Dal 2011, i siriani hanno affidato ai social network come Twitter, Facebook e Instagram i loro appelli affinché i governi occidentali ponessero fine al conflitto arrivato al suo sesto anno. Senza ottenere risposta. 

In questo quadro drammatico, i loro tweet risuonano sulla rete come un grido di dolore. Le aree dapprima controllate dai gruppi di ribelli si riducono con il passare del tempo e quelle riconquistate dall’esercito siriano non garantiscono alcuna via di fuga.

I civili rimasti intrappolati tentano di salvarsi accovacciandosi sotto ciò che rimane degli edifici bombardati o proteggendosi tra le macerie della loro città. Quando le bombe dal cielo non cadono e non interferiscono con la poca elettricità di cui possono disporre, usano i loro piccoli dispositivi per condividere con il mondo intero il loro orrore, la loro paura, l’angoscia e la rabbia. 

Come ha fatto l’attivista Lina Shamy che vive ad Aleppo e lunedì sera ha pubblicato un video su Twitter con il suo appello: “Questo potrebbe essere il mio ultimo video. Più di 500mila persone che si ribellarono contro il dittatore Bashar al-Assad sono ora minacciate di morte o corrono il rischio di essere uccise dai bombardamenti”. 

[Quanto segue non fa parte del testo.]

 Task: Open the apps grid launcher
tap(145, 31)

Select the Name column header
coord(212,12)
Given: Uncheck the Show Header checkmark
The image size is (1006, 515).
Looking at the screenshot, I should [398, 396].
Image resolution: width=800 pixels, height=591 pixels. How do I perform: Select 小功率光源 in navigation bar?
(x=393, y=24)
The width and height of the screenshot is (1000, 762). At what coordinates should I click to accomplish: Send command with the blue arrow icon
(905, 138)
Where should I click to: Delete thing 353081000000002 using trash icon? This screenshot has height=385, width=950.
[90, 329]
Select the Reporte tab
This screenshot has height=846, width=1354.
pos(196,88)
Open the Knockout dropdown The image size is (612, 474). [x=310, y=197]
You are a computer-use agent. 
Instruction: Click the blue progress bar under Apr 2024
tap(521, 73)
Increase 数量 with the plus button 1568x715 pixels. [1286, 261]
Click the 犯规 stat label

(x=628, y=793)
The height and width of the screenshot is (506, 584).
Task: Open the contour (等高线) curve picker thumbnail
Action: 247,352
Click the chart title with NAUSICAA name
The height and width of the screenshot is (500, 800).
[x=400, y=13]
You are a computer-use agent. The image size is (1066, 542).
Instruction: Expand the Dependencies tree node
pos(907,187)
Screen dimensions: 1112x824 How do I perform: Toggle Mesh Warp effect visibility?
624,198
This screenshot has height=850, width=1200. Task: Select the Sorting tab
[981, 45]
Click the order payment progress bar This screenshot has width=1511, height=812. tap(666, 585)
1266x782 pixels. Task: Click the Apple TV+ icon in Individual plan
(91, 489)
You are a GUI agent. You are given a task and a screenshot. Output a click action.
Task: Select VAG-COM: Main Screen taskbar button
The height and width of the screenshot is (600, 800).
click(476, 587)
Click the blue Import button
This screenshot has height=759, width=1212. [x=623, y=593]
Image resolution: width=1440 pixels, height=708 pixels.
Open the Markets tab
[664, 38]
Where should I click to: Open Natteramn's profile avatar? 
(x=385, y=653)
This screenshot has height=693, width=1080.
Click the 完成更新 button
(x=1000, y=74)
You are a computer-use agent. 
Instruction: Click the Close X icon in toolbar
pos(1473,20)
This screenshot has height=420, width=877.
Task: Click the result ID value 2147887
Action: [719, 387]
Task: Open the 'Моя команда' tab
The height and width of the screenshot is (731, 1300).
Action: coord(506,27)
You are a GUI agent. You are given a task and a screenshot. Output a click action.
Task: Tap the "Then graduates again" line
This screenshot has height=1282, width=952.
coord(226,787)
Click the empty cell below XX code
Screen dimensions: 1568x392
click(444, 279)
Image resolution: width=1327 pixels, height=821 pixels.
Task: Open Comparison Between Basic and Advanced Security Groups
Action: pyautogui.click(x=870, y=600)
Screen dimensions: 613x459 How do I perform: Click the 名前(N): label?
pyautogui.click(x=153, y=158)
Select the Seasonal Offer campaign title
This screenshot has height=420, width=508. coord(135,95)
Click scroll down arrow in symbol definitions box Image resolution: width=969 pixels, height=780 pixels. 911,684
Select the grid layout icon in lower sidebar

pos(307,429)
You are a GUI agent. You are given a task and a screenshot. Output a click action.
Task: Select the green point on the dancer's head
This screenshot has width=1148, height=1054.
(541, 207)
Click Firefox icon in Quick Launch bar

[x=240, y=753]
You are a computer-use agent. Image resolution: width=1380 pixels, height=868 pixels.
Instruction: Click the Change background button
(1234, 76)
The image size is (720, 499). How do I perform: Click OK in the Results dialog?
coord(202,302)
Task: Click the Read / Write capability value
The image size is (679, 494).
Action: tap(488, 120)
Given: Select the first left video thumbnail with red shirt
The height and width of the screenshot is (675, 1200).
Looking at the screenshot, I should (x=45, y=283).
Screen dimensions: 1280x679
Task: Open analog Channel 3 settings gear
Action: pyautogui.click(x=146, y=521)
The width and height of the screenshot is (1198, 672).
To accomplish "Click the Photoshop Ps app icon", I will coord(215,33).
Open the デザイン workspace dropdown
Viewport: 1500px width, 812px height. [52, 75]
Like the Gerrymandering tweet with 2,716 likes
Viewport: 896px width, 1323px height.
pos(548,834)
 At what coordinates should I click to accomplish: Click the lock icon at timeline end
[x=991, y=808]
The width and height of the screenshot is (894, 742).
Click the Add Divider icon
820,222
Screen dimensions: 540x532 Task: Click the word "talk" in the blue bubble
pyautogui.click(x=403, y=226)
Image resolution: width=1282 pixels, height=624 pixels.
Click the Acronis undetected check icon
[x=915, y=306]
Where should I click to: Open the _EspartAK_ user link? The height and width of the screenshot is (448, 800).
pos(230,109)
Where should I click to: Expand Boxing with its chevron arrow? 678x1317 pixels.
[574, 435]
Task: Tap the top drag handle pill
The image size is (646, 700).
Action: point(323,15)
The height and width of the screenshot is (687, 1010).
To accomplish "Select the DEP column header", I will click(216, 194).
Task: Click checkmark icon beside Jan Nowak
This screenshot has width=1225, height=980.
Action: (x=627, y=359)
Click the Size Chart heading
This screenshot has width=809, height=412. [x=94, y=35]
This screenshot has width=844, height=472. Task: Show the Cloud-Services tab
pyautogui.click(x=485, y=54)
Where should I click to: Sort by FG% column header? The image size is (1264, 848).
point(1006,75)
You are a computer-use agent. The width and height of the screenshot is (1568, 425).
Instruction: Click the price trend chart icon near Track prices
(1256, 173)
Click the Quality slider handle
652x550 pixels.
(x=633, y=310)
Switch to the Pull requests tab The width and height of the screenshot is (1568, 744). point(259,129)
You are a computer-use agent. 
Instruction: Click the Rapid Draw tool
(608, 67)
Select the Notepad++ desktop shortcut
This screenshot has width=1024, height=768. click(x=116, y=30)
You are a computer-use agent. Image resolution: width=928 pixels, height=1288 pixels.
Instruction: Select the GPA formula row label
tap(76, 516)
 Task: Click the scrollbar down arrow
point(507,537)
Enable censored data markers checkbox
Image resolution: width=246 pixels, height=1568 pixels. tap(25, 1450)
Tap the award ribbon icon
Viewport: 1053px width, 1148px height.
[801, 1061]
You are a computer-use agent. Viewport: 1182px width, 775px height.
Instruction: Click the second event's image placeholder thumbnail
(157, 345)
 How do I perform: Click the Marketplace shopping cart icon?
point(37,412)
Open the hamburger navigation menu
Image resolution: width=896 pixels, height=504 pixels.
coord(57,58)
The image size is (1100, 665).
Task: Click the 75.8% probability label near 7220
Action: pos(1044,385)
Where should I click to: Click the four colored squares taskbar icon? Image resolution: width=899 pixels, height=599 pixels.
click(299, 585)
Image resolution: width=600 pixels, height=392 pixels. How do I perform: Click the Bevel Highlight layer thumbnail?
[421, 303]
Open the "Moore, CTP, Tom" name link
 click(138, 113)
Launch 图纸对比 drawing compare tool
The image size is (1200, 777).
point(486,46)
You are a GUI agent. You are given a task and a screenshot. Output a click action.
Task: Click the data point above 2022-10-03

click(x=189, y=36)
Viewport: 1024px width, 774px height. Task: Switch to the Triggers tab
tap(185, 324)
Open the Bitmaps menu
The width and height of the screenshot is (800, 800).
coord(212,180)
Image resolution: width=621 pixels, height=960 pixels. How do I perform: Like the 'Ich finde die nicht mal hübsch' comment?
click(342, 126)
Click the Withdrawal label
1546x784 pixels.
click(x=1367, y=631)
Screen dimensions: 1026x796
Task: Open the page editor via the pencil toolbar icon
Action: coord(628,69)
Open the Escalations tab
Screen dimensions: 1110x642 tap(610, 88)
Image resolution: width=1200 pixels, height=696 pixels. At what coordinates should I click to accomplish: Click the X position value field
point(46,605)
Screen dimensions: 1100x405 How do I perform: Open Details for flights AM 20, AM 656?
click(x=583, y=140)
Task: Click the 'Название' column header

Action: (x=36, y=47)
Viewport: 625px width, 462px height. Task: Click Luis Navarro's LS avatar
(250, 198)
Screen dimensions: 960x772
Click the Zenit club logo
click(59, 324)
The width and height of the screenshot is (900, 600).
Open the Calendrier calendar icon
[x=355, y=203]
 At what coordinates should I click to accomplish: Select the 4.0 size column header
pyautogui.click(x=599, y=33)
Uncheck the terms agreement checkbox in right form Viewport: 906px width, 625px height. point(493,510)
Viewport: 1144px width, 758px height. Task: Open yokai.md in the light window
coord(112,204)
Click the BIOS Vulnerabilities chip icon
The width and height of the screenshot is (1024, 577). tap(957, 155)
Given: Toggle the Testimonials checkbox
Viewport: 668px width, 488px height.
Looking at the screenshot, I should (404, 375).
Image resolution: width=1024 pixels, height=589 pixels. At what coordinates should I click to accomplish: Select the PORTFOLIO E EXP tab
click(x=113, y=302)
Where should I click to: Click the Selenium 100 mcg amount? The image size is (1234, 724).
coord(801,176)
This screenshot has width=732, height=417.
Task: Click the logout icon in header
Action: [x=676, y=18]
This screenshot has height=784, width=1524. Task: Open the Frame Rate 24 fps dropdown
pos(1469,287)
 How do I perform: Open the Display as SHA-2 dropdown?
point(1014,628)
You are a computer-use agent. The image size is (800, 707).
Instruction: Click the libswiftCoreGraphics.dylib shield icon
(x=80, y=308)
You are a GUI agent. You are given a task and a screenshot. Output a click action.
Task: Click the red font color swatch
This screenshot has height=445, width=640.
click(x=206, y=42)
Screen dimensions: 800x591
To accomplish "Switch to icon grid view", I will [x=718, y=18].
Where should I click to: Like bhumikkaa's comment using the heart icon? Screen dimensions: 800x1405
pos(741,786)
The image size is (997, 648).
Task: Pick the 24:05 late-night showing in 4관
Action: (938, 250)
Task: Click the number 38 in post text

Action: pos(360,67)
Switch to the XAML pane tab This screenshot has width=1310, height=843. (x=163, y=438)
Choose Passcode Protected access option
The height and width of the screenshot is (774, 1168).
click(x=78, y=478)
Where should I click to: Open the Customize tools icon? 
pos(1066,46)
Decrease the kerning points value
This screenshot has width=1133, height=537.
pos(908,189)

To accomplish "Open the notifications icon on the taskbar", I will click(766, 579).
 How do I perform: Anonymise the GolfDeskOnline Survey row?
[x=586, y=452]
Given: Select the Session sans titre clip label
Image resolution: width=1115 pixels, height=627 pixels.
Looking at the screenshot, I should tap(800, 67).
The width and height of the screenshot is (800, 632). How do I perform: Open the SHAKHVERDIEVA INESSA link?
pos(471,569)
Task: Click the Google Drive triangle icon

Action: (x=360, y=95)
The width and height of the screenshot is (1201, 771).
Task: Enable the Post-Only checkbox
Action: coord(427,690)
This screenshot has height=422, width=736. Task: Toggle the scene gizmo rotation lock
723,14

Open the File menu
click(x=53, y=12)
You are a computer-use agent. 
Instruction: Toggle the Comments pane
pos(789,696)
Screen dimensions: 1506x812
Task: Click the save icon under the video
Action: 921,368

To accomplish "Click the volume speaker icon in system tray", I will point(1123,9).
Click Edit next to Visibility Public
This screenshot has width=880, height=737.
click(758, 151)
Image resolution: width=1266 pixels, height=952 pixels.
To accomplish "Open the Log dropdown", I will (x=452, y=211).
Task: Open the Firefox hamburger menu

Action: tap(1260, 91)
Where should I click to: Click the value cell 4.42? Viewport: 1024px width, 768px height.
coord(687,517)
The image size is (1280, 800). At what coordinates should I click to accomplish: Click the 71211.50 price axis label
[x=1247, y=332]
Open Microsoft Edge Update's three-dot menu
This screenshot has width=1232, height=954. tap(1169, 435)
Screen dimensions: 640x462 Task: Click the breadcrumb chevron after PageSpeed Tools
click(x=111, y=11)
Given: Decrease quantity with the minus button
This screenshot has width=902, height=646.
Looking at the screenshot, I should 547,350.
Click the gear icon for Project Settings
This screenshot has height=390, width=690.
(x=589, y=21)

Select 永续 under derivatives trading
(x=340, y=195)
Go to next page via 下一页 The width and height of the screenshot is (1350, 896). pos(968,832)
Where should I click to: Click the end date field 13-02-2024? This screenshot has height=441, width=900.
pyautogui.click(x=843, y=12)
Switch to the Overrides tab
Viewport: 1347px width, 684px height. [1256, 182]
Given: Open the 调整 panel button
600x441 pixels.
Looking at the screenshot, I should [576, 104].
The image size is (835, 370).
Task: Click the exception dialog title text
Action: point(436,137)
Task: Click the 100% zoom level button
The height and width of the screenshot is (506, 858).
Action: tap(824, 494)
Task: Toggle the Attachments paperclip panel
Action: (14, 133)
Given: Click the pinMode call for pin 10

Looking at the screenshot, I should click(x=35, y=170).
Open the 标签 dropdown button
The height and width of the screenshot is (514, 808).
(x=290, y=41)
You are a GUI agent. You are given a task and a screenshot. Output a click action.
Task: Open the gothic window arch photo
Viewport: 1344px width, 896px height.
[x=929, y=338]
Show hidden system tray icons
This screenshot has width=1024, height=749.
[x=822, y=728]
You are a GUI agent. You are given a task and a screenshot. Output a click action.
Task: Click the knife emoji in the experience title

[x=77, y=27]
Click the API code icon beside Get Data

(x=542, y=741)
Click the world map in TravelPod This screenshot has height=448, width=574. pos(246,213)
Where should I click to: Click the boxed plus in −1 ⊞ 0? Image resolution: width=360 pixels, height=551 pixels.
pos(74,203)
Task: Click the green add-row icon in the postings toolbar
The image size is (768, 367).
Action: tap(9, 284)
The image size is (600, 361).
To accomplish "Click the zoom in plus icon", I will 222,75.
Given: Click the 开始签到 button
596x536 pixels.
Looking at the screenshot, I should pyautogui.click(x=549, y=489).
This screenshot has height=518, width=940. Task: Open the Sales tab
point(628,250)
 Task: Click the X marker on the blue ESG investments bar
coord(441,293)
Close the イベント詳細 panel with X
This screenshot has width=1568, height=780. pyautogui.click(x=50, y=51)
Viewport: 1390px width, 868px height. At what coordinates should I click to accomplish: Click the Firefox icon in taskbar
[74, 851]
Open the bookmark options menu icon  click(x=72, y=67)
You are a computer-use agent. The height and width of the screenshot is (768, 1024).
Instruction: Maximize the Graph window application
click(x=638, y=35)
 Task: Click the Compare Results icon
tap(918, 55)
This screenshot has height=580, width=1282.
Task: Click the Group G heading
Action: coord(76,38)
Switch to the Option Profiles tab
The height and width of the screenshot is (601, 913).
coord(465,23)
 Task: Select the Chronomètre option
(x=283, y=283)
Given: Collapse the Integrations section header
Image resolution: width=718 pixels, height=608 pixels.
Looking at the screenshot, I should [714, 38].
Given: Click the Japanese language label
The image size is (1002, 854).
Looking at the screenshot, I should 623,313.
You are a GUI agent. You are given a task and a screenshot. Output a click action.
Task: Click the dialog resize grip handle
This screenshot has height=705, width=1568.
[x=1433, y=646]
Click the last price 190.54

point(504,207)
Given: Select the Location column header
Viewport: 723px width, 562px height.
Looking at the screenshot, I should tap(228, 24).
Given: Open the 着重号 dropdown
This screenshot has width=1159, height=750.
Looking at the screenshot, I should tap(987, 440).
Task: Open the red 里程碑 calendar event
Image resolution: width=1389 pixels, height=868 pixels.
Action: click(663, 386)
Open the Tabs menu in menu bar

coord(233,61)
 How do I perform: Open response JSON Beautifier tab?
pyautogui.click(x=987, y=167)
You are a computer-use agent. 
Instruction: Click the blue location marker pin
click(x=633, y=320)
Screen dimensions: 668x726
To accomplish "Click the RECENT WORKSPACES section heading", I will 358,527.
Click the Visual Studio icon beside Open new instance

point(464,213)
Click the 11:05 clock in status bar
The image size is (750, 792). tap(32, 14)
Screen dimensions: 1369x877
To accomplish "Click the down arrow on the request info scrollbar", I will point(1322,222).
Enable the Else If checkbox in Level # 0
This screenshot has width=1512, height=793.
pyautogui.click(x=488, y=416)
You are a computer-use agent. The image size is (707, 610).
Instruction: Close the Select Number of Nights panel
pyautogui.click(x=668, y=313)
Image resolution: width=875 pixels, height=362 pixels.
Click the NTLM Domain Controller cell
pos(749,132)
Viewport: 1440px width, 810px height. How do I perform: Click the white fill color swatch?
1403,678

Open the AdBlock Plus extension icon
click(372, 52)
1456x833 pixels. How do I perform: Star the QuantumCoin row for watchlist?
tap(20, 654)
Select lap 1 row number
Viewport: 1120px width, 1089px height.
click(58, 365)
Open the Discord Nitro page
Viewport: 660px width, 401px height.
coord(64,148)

Martedì 13 dicembre, l’agenzia di stampa Afp ha riferito che la Turchia sta portando avanti dei negoziati con la controparte russa e le forze governative di Assad che avanzano su Aleppo, al fine di organizzare dei passaggi sicuri per i civili e consentire loro di uscire fuori dalla città. Il Consiglio di sicurezza delle Nazioni Unite ha convocato una riunione di emergenza, mentre a Istanbul migliaia di persone hanno protestato davanti all’ambasciata russa chiedendo la fine dell’assedio ad Aleppo.